[Instruction] Rename "Refund Policy" to "Returns Policy" in the records from their first line through the line containing "Terms of Service (47, 1314)", both included. Return only those lines, with nothing else changed.

[Records provided]
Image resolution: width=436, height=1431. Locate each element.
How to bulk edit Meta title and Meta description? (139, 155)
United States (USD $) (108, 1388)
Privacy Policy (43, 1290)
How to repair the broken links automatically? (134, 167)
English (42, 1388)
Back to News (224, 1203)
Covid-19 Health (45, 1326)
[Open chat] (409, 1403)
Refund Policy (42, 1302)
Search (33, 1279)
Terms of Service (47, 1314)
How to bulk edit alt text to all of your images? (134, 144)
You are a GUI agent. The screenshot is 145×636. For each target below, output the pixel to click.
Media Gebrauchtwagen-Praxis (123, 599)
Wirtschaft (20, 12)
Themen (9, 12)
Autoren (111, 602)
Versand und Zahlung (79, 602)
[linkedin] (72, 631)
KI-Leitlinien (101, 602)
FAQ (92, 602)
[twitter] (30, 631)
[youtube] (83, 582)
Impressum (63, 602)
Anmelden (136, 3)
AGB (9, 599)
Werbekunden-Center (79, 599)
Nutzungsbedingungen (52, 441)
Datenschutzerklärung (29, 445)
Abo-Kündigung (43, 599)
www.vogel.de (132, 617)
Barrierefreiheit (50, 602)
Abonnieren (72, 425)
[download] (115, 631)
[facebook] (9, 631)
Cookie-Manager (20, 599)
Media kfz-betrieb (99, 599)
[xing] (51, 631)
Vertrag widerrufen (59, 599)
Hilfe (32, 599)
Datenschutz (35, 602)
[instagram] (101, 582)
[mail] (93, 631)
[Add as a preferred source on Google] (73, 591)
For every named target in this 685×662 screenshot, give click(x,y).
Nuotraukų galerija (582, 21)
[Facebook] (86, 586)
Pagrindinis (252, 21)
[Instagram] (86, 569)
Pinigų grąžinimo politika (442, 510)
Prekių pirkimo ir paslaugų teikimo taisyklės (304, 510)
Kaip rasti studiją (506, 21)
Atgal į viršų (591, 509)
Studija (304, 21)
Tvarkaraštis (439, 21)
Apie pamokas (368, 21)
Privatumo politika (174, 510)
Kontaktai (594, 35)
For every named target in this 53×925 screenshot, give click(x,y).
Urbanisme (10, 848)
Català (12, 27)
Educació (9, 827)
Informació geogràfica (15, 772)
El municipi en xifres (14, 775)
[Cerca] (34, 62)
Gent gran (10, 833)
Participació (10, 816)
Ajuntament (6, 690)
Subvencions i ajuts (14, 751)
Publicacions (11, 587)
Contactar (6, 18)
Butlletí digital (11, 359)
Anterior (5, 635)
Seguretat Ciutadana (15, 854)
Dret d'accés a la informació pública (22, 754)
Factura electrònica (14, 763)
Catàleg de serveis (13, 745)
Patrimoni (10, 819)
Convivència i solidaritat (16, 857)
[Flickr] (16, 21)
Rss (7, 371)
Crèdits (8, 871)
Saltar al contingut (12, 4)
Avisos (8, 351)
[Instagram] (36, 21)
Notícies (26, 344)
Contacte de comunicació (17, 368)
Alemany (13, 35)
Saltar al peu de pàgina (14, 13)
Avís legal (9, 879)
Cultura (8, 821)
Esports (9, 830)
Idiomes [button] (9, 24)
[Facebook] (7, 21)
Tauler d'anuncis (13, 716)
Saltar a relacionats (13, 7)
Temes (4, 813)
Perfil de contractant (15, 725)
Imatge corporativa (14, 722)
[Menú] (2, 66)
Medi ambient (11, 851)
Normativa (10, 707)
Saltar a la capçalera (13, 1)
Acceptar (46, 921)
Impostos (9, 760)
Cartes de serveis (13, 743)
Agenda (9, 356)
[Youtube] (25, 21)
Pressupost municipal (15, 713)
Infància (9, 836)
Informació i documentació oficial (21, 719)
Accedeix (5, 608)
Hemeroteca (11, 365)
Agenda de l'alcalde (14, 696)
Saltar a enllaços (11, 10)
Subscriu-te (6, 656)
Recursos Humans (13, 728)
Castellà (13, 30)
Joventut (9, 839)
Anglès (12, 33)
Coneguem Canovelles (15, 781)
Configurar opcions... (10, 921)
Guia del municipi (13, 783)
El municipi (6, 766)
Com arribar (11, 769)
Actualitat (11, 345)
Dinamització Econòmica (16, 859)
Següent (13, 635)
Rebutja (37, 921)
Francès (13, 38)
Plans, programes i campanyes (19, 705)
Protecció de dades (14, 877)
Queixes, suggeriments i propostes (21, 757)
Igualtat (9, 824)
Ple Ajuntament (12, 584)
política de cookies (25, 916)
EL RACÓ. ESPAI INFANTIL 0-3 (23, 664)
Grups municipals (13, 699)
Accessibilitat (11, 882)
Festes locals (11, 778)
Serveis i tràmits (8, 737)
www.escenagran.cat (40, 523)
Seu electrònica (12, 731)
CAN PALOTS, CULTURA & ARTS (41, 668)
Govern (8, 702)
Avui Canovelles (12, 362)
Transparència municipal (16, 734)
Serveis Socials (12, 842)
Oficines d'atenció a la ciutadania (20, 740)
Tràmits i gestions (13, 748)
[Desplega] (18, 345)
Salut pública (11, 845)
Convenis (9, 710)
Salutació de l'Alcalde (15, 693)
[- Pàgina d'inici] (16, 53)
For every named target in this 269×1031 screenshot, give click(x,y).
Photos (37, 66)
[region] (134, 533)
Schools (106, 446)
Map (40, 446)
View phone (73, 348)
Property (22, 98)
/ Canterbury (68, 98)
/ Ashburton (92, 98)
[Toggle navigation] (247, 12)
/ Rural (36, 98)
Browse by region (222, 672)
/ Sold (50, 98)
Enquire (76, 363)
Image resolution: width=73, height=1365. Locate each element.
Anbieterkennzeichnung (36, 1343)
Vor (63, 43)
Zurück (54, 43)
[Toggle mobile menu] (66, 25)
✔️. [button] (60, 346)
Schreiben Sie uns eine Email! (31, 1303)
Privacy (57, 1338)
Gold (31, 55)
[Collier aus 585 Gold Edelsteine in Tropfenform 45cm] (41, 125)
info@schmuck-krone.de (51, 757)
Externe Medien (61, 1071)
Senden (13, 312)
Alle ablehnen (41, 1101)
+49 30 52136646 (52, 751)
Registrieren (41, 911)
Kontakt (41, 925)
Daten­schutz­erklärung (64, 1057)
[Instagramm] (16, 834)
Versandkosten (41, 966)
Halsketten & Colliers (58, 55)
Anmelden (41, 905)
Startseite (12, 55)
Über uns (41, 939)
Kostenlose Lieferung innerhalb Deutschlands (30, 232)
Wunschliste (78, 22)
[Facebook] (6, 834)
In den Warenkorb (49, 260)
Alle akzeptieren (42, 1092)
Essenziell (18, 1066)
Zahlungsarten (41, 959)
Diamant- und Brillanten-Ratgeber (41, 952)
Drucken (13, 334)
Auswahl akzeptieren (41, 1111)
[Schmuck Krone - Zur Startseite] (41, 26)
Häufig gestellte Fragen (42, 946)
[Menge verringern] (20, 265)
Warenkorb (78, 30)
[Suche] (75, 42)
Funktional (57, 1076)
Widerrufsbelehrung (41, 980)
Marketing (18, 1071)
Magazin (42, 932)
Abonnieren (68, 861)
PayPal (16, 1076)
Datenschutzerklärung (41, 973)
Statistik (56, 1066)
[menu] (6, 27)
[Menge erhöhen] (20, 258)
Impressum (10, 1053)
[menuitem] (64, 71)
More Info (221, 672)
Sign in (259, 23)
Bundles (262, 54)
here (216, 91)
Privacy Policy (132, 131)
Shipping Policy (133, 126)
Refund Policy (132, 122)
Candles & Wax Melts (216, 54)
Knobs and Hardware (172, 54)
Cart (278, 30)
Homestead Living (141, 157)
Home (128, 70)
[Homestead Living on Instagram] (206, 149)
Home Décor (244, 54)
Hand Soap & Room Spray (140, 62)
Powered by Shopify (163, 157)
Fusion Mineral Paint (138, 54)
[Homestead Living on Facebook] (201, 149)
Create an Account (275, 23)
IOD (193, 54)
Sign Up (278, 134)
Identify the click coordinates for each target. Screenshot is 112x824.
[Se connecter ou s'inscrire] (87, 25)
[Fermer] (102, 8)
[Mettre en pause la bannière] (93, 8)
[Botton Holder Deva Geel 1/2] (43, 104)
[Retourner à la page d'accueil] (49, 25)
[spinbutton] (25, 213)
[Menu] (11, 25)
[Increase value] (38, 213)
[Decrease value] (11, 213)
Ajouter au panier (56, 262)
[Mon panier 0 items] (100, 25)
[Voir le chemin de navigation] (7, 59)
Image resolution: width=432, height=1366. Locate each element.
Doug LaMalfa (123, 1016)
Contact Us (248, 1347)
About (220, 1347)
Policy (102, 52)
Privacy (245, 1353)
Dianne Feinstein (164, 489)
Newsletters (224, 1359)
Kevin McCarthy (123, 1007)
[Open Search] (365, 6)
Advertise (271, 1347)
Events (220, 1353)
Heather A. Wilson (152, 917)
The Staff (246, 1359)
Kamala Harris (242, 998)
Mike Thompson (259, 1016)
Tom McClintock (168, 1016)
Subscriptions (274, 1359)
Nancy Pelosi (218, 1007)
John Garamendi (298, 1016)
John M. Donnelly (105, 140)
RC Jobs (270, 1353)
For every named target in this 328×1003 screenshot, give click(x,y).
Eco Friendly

[Exercise response]
Image resolution: width=436, height=1431. Locate each element.
How to bulk edit Meta title and Meta description? (139, 155)
United States (USD $) (108, 1388)
Privacy Policy (43, 1290)
How to repair the broken links automatically? (134, 167)
English (42, 1388)
Back to News (224, 1203)
Covid-19 Health (45, 1326)
[Open chat] (409, 1403)
Returns Policy (42, 1302)
Search (33, 1279)
Terms of Service (47, 1314)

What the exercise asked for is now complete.